Supplied material START

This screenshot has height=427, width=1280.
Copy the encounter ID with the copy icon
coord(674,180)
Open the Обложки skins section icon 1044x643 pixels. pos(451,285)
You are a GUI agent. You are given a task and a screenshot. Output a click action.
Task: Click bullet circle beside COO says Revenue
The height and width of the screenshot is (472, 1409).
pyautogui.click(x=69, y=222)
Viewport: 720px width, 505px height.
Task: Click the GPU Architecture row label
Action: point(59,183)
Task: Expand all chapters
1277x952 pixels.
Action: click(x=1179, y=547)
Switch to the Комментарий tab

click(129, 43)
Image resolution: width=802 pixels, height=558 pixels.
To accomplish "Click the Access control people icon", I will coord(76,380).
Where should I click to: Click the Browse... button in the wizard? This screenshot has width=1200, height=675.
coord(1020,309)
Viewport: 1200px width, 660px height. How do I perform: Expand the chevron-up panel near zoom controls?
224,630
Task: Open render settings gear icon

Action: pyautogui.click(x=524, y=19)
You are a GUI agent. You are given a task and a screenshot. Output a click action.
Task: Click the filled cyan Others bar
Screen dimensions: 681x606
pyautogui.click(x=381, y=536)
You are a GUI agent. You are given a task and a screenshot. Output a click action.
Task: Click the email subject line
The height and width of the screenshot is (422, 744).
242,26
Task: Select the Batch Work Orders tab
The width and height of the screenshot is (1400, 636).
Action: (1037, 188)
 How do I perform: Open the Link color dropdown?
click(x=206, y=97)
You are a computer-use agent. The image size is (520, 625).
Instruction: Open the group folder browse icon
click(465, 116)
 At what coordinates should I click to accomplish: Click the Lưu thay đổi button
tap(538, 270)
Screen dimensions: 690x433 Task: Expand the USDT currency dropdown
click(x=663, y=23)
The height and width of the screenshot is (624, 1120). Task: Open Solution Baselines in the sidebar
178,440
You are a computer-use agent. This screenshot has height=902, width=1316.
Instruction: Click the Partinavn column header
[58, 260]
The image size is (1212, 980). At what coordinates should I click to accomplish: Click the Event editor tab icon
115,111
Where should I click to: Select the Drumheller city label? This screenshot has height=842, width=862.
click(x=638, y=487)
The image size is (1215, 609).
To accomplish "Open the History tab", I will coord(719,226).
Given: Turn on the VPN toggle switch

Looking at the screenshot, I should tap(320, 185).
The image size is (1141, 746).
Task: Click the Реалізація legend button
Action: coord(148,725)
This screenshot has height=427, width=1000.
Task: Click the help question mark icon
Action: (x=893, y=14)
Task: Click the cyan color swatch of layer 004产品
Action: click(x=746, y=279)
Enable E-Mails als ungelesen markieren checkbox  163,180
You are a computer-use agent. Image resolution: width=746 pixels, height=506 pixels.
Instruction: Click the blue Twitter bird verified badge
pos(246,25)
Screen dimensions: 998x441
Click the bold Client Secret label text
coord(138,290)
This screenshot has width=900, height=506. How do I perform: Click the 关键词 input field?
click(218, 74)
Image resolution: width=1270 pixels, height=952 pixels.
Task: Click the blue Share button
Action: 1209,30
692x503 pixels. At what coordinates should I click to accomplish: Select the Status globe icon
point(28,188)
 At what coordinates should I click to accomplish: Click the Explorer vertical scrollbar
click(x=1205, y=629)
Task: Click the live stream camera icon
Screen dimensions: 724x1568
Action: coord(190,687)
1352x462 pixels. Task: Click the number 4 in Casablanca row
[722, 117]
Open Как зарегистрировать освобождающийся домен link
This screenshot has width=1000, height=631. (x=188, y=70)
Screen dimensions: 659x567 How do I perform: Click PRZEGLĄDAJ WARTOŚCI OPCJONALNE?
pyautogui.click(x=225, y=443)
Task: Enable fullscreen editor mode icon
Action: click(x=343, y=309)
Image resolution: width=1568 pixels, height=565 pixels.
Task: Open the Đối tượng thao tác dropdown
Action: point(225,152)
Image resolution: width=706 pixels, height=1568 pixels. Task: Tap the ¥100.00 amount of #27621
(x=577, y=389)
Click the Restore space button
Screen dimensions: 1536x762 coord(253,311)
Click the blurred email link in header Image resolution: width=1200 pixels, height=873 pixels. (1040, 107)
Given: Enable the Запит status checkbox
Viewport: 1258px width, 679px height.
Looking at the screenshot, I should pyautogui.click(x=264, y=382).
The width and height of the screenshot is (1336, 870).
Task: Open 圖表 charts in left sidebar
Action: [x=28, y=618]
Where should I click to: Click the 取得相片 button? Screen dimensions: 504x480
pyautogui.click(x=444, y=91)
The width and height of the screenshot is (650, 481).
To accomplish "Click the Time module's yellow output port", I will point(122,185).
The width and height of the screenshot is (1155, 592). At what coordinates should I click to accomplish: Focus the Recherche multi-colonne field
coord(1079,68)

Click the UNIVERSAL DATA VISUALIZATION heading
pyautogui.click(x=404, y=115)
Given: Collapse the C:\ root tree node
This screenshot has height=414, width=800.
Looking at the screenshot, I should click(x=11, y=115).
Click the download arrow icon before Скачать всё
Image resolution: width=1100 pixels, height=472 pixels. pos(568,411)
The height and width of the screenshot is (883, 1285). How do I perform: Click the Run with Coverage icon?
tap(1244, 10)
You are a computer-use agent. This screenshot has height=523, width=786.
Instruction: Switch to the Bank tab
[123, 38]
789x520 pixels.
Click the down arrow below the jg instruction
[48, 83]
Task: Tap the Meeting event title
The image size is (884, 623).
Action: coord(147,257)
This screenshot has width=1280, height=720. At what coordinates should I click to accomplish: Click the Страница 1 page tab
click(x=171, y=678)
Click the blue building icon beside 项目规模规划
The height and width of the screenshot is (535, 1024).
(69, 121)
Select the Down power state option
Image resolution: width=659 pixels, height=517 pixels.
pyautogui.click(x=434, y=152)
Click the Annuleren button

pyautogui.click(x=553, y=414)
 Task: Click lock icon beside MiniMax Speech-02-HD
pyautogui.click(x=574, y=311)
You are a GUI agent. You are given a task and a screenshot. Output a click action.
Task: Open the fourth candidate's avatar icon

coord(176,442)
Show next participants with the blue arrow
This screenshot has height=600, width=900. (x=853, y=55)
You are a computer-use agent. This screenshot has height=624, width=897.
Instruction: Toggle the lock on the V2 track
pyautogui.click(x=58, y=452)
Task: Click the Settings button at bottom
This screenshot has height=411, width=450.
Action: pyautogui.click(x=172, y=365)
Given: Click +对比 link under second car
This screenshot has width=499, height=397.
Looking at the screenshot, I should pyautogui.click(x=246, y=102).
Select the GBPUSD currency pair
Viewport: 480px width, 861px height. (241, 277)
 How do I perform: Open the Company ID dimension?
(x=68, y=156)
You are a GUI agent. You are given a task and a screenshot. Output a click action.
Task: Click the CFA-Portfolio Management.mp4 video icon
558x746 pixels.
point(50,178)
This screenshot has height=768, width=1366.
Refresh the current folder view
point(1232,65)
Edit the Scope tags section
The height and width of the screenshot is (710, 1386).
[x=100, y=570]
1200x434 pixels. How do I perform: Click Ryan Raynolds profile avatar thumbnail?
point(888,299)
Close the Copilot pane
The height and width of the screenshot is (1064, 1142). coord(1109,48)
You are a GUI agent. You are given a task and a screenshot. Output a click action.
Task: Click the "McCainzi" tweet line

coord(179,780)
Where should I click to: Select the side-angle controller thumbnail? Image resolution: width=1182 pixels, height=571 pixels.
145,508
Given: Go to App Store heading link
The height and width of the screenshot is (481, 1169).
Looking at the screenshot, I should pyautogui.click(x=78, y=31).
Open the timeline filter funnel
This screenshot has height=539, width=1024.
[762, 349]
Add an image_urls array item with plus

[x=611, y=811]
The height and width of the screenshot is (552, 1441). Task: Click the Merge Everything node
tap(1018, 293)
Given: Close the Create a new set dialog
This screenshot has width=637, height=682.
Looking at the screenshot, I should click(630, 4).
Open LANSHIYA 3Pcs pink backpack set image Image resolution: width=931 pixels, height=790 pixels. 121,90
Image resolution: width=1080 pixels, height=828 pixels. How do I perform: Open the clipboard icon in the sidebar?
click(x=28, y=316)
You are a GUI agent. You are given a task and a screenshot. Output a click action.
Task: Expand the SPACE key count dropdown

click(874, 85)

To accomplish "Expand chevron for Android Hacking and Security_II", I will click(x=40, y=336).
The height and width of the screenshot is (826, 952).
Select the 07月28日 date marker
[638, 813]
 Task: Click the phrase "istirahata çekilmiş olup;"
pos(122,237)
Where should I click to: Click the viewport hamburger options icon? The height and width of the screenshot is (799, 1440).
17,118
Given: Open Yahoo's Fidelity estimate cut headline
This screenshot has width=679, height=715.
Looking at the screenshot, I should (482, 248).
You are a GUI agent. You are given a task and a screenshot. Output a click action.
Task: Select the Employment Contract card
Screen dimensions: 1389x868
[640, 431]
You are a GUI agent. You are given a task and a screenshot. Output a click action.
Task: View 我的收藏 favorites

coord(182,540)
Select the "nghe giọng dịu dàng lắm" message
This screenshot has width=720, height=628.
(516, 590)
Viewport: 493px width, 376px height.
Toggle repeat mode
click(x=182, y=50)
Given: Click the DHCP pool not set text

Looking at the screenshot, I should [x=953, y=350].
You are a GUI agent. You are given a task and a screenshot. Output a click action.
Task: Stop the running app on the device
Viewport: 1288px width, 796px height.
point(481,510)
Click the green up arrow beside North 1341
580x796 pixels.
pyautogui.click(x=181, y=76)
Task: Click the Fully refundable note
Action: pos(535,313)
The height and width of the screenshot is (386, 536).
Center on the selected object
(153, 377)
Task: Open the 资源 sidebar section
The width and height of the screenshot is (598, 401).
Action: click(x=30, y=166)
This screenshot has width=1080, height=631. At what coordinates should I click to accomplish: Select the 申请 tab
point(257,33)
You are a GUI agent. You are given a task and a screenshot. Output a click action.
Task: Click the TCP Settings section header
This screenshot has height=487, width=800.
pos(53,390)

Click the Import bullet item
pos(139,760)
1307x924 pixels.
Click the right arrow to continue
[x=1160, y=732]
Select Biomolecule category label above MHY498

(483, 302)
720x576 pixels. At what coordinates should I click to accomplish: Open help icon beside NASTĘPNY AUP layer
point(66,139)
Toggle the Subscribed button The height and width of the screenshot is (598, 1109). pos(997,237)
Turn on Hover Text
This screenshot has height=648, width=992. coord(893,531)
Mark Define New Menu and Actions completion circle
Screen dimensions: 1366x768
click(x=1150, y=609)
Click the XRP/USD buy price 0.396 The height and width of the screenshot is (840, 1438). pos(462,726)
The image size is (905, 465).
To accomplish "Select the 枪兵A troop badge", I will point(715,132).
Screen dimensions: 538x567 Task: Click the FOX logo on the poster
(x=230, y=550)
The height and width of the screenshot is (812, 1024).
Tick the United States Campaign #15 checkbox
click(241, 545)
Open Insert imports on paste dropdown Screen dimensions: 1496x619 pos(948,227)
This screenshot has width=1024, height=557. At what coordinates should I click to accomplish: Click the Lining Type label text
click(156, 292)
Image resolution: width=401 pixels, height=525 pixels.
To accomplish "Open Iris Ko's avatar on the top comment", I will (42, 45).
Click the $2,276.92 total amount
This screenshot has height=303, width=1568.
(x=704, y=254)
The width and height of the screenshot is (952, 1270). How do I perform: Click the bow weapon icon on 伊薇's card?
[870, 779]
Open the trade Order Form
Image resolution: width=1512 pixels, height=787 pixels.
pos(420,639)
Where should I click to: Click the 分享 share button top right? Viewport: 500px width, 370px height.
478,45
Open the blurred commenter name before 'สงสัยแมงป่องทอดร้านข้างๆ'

Supplied material END

-- Directions for this task --
Each line that holds the word "email" should be extracted from the records.

-- Exercise solution --
Task: Click the email subject line
Click the blurred email link in header Image resolution: width=1200 pixels, height=873 pixels. (1040, 107)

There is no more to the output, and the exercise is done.